Figure 2. AR1, $Re_0=1000$ (i): streamlines of the mean flow field (DNS, black lines; LES, coloured lines). This case is in-sample for the DL-AR1 model. The flow is averaged across the centreline $y=0$.

Figure 3. AR2, $Re_0=1000$ (ii): streamlines of the mean flow field (DNS, black lines; LES, coloured lines). This case is out-of-sample for all models. The flow is averaged across the centreline $y=0$.

Figure 4. AR2, $Re_0=2000$ (iii): streamlines of the mean flow field (DNS, black lines; LES, coloured lines). This case is in-sample for the DL-AR2 model. The flow is averaged across the centreline $y=0$.

Figure 5. AR4, $Re_0=1000$ (iv): streamlines of the mean flow field (DNS, black lines; LES: coloured lines). This case is out-of-sample for all models. The flow is averaged across the centreline $y=0$.

The DL-AR1 model is in-sample for the AR1, $Re_0=1000$ case (figure 2), and produces the overall best a posteriori LES prediction. The implicitly modelled LES underpredicts the upper separation region and overpredicts the extent of the wake recirculation, while the opposite is true for the dynamic Smagorinsky- and AMD-modelled LES. The two DL models qualitatively match the DNS recirculation regions, with the DL-AR1 (in-sample) being visually more accurate.

For the AR2, $Re_0=1000$ case (figure 3), the no-model and dynamic Smagorinsky LES both underpredict the extent of the upper separation region and overpredict that of the wake recirculation. The AMD model better predicts the upper separation but still overpredicts the wake recirculation. The DL-AR1 model is visually more accurate than the DL-AR2 model in this case despite its geometric similarity to the latter. This is likely due to the fact that the DL-AR1 model was trained for $Re_0=1000$, while the DL-AR2 model was trained for $Re_0=2000$. Both DL models are out-of-sample for this case, which highlights the DL models’ ability to generalize within small neighbourhoods of the training geometry and Reynolds number while remaining more accurate than the comparison models.
....................
_GOAL_
Reproduce the part of the flow simulation excerpt that opens with the words containing "Figure 3. AR2, $Re_0=1000$" and closes with "DL-AR2 model. The flow is averaged across the centreline $y=0$.". Work only from the flow simulation excerpt.

_RECORDED INFORMATION_
....................
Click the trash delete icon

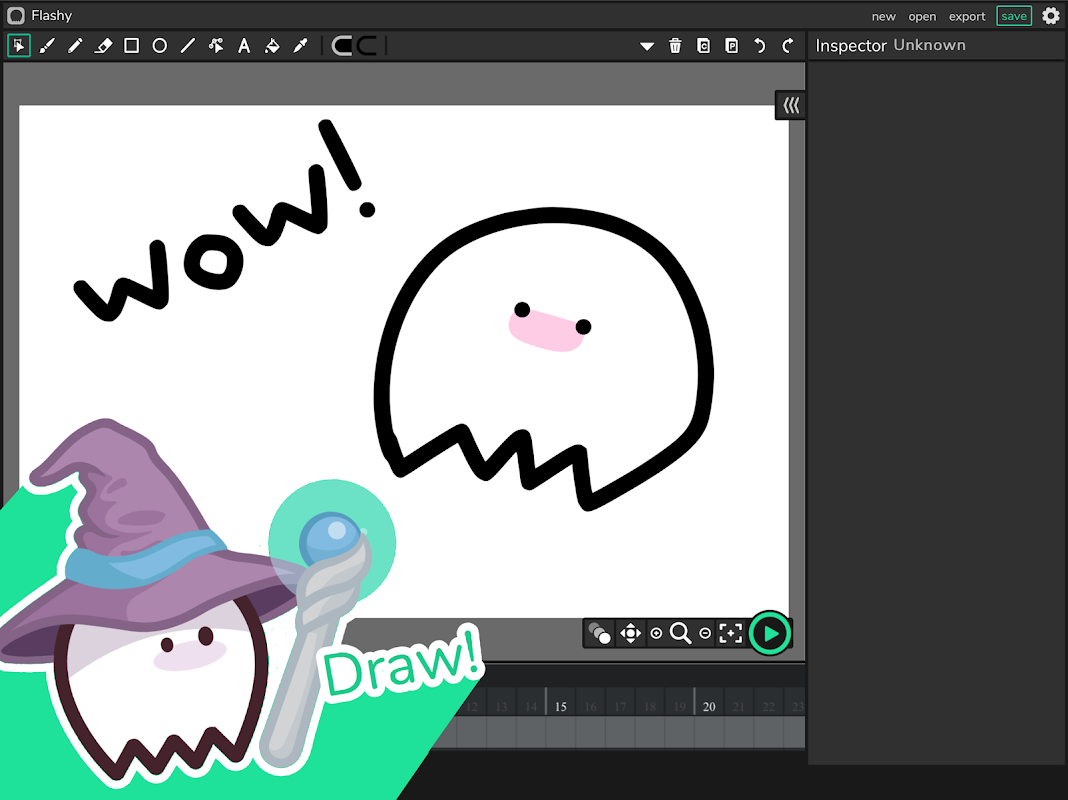point(675,46)
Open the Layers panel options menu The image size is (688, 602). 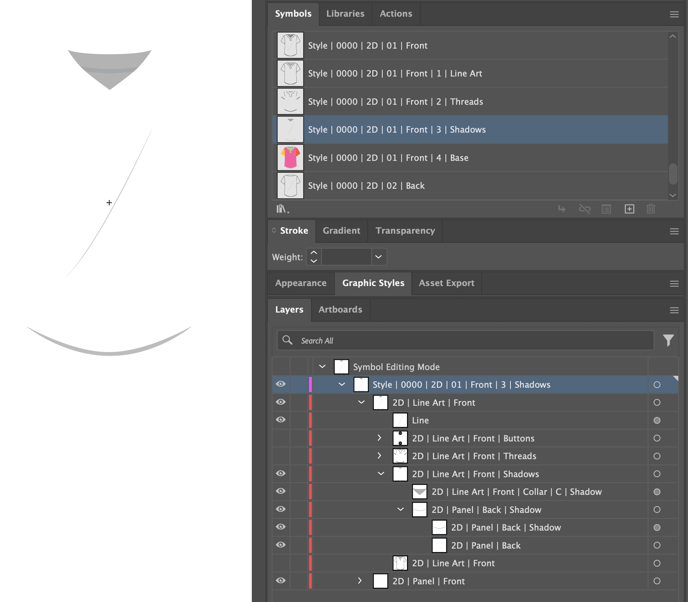tap(674, 310)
....................
_ANSWER FOR THE TASK_
Figure 3. AR2, $Re_0=1000$ (ii): streamlines of the mean flow field (DNS, black lines; LES, coloured lines). This case is out-of-sample for all models. The flow is averaged across the centreline $y=0$.

Figure 4. AR2, $Re_0=2000$ (iii): streamlines of the mean flow field (DNS, black lines; LES, coloured lines). This case is in-sample for the DL-AR2 model. The flow is averaged across the centreline $y=0$.